To do — Rewrite the part of the records that opens with the line containing "Screen dimensions: 654x622" and closes with the line containing "tap(227, 78)", replacing "voltage value" with "voltage option" and leaving everything else unchanged. Omit the pictures from your answer.

Available records —
--------------------------------

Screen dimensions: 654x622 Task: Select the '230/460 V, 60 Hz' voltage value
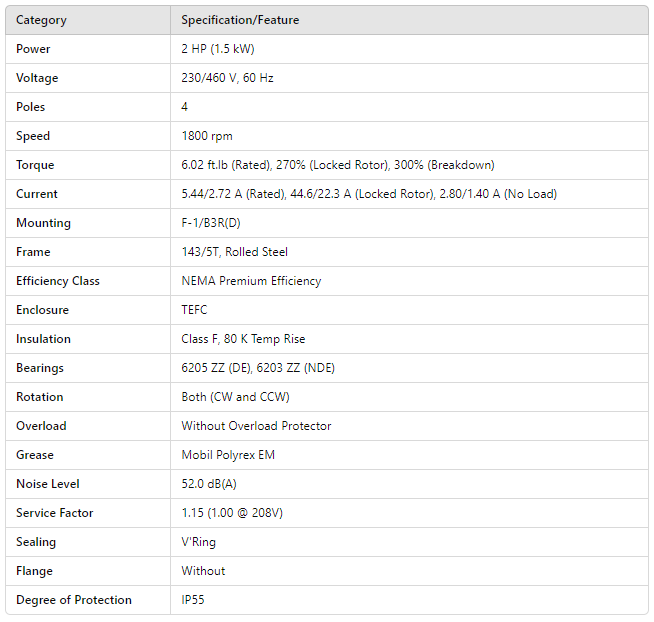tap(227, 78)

--------------------------------

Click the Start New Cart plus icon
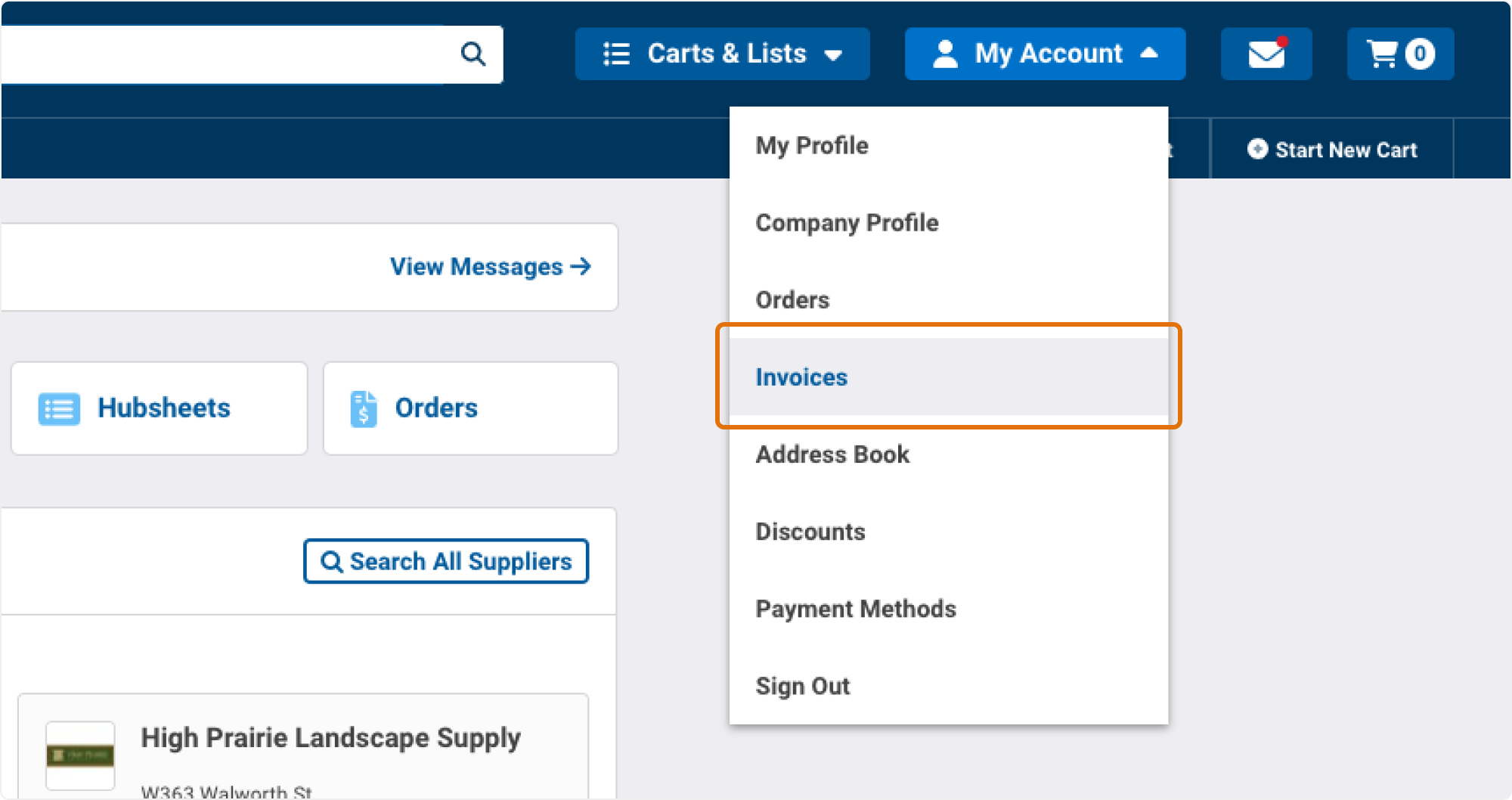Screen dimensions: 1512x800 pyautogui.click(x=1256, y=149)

--------------------------------

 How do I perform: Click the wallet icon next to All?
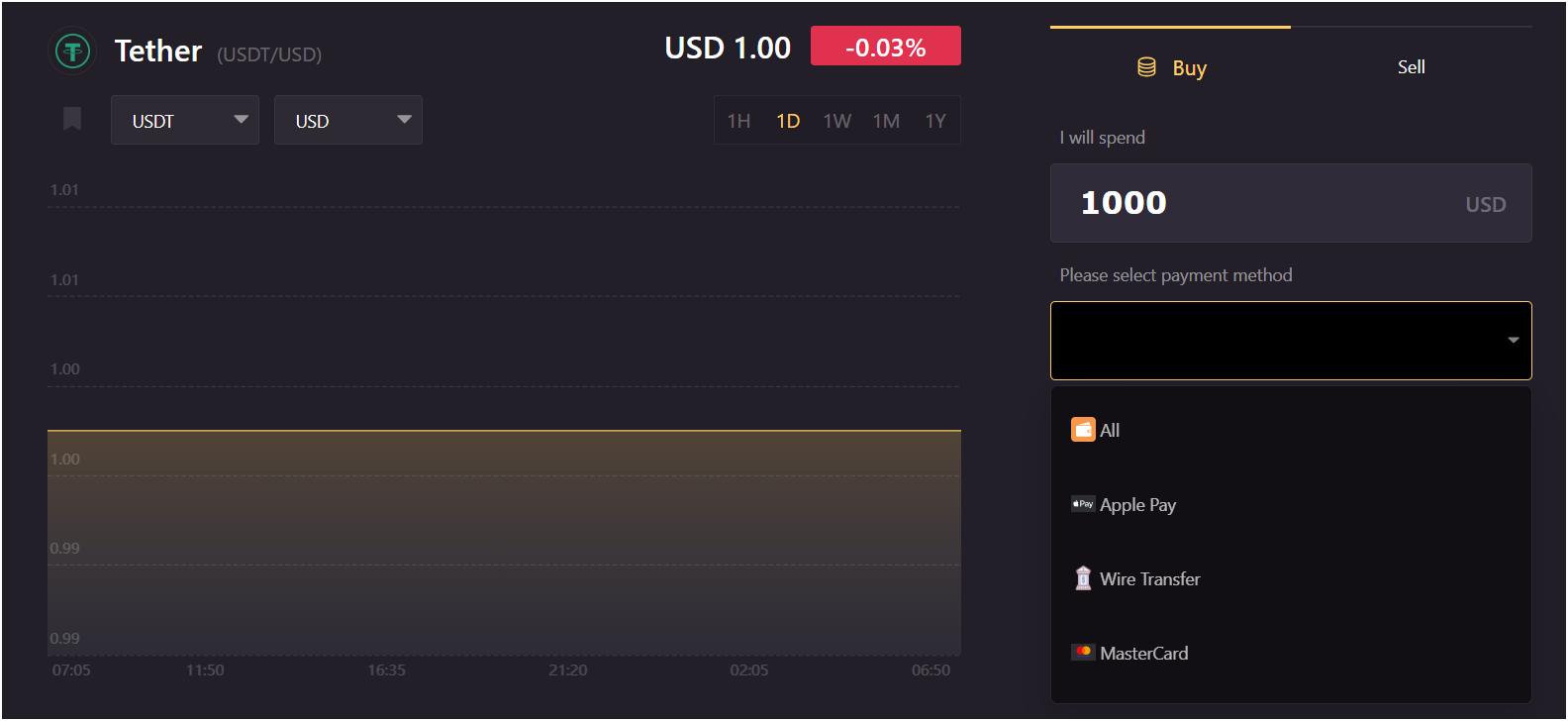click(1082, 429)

--------------------------------

The answer —
Screen dimensions: 654x622 Task: Select the '230/460 V, 60 Hz' voltage option
tap(227, 78)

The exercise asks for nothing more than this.